植物園「 槐松亭 」

バラと蘭とその他もろもろの植物に囲まれ、メダカと野鳥と甲斐犬すみれと暮らす

井上のパウンドフォーパウンドはあり得る

2019年11月09日 | スポーツ
パウンドフォーパウンドというボクシング用語があります。「PFP」で表記され、実際には対戦できない階級が違うプロボクシング選手の強さを比較してランキング付けしたものですね。
最新のランキングは、カネロアルバレス、ワシルロマチェンコ、テレンスクロフォードが上位3位までで、4位が井上尚弥であります。過去にはロイジョーンズ、マニー・パッキャオ、フロイド・メイウェザー、GGゴロフキンなど、ボクシングファンならだれでも知っているスーパースターがいました。

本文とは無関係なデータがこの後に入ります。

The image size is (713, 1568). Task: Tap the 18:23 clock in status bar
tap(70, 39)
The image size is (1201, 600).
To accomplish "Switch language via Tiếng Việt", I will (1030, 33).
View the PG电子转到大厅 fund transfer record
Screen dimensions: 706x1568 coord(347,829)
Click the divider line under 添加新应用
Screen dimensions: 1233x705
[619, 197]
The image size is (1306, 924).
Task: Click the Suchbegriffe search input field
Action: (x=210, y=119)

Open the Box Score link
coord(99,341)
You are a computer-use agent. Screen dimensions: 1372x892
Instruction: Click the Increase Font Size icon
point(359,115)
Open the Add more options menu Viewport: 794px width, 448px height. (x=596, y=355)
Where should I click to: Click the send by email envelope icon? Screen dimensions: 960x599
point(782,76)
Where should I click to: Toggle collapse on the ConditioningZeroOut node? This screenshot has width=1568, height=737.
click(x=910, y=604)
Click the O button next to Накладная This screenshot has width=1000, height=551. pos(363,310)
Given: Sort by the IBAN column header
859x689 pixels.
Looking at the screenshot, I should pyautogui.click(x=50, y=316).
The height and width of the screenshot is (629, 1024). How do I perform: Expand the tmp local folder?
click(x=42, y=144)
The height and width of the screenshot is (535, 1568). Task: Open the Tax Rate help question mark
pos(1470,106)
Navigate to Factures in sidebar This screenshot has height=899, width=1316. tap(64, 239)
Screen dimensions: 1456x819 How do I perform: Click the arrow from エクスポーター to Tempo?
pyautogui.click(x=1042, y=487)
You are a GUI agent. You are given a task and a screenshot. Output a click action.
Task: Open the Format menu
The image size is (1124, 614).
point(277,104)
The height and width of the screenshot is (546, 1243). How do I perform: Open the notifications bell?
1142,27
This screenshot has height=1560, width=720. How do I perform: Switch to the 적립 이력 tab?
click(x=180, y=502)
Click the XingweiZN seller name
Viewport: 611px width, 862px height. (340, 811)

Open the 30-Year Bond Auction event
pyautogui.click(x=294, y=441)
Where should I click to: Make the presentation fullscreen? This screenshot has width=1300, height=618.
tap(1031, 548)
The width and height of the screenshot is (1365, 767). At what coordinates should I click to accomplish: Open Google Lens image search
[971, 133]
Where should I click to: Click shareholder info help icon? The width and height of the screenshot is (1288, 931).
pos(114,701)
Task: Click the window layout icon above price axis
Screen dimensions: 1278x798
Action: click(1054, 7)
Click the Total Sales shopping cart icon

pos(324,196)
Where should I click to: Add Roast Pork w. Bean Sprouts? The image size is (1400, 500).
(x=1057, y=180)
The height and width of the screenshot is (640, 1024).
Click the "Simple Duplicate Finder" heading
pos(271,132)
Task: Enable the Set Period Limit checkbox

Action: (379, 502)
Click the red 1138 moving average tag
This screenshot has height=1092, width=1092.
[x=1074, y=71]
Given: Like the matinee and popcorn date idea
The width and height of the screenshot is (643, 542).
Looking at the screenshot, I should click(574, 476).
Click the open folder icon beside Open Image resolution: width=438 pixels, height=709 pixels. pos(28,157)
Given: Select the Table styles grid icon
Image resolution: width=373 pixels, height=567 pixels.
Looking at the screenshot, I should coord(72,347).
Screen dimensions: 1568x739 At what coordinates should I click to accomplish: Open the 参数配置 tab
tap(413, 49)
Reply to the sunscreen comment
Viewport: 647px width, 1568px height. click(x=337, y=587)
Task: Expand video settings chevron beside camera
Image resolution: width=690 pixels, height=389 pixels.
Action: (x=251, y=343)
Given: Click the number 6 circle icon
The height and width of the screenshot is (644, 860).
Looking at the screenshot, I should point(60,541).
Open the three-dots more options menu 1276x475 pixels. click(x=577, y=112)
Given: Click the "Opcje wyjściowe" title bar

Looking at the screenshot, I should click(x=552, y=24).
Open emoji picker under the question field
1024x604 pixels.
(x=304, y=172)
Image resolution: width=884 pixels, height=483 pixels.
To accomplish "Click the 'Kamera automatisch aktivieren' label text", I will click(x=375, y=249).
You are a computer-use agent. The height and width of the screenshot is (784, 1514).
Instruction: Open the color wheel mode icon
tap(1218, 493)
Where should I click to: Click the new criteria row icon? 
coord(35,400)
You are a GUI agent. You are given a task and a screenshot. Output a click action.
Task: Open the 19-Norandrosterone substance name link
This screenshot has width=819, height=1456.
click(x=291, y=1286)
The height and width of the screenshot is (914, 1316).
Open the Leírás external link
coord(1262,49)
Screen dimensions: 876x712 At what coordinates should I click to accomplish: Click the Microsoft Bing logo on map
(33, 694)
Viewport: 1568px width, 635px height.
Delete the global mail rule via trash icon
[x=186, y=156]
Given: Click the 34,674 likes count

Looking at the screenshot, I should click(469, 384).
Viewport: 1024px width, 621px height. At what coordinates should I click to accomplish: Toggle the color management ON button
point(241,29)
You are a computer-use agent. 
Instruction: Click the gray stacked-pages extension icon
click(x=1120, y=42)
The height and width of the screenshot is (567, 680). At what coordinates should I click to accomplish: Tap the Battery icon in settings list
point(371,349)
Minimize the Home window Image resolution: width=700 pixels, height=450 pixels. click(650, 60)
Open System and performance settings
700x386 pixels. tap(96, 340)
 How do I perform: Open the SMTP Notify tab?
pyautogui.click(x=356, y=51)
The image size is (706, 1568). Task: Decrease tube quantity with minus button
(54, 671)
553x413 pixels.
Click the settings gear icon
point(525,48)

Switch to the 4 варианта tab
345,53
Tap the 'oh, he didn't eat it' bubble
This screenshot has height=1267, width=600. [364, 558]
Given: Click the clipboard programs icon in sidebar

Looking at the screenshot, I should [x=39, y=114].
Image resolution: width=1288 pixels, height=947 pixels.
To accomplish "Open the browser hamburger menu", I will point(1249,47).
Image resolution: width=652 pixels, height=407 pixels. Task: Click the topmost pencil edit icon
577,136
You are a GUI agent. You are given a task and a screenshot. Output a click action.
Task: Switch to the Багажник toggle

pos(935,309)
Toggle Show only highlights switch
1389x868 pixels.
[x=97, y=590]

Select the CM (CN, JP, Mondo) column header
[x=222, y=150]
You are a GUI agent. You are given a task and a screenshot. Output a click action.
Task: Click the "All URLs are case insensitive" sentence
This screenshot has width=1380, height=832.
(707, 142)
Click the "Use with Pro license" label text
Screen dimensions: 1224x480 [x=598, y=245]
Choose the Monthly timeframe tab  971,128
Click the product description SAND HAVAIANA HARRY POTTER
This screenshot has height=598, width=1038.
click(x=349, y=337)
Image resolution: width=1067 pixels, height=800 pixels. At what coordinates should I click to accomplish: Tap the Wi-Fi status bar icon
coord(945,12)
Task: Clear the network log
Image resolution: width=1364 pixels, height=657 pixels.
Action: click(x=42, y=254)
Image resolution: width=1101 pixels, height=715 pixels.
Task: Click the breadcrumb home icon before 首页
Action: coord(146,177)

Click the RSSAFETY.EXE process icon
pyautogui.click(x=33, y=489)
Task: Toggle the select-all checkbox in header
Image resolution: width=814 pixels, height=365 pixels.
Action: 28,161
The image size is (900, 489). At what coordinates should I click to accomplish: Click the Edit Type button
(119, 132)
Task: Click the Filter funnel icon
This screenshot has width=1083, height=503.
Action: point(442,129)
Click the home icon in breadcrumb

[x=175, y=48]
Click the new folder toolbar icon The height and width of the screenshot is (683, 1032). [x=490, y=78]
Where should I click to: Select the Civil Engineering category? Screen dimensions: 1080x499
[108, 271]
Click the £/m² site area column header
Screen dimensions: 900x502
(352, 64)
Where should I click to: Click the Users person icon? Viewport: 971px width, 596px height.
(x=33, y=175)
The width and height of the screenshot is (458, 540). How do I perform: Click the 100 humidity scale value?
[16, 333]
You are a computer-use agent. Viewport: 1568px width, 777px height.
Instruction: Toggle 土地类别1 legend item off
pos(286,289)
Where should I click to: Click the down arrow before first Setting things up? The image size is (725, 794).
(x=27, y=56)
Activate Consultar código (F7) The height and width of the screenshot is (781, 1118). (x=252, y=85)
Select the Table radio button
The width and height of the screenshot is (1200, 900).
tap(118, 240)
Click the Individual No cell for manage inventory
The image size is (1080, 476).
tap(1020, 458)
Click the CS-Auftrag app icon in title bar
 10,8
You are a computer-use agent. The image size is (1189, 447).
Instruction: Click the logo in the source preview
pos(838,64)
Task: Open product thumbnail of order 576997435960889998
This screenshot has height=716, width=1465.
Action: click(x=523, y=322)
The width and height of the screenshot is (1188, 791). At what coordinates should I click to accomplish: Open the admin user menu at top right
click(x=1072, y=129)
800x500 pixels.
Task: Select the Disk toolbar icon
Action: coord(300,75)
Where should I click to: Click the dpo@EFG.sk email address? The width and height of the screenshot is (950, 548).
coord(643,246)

その井上が、かつて5階級制覇、PFPの上位に君臨したノニト・ドネアと対戦しました。2年間かけて同じ階級(バンタム級)の世界最強を争うWBSSの決勝戦です。ドネアは、2階級上のフェザー級から体重を落として参戦しました。かつて、日本の最強王者西岡が圧倒されてKO負けし引退に追い込まれた、パッキャオと並ぶフィリピンの英雄です。
下馬評では、若いモンスターが、全盛期を過ぎた36歳の老練ボクサーをKOで下すのではという見方が多かったのです。

しかし、本戦では期待に反してドネアの強さと巧妙さが光るファイトになりました。スピードとパンチの切れから、上々のスタートを切ったかに見えましたが、序盤に警戒していた左フックをまともに食って、井上が出血したことから予想外の展開となりました。
井上がいくらいいパンチを当てても、ひるまず前に出てパンチを繰り出すドネアに、KO勝ちを狙わずポイントを取る戦法に切り替えたのが井上の強さでもあります。

ドネアは、2階級上で戦っていましたから、強いパンチに耐性が出来ているように見えました。また、ショートパンチで井上の顔が何度も上に向かされるほど、重いパンチを放っていました。なにより、巧妙なディフェンスで、井上の強烈なボディーブローや、ワンツゥーをまともに食うことがほとんどありませんでした。井上がガクンと体をよろめかせ、たまらずクリンチした姿は、日本人のみならず、世界のボクシングファンを驚かせたでしょう。

井上の勝因の一つが、コツコツと放ったリード(ジャブ)そして、多用したボディーへのストレートです。当たらない右ストレートより軽い左ジャブの方が勿論効き目があるのです。もう一つは9Rにまともに貰った右ストレート、このときにクリンチで抱きつき、次のパンチを回避し体力・ダメージを回復したことに尽きます。かつて最強サウスポーと呼ばれた長谷川穂積が、相手から強烈なパンチを食った時、ダウンやクリンチで逃げず立ったまま致命的なフィニッシュパンチを貰った光景を思い浮かべました。

最後は、微妙なレフリングと不思議なジャッジ採点もありましたが文句なしの判定勝ち。ボクシングファンの心を奪う、生涯でも何度も見ることが出来ないすさまじい12Rでした。非常に高度なテクニックと無類のハードパンチが交錯する、背筋がざわざわとするような総毛立つ打ち合いでした。最終ラウンドに、猛攻を浴びながら最後まで立て続けたドネアに、最強クラスと言われたボクサーの強い意地を感じましたね。

KOでなくても、これだけの強烈な印象を残した試合は記憶にありません。国内のみならず、世界でもこのファイトは高く評価され最大級の賛辞を贈られているようです。あの亀田三兄弟の口先だけの猫パンチボクシングで日本のボクシング界がしらけ切った時代から、長谷川、山中、内山、村田と世界に恥じない日本のチャンピオン達が築いてきた黄金時代がさらに輝きを増していきたように思える、そんなベストファイトでありました。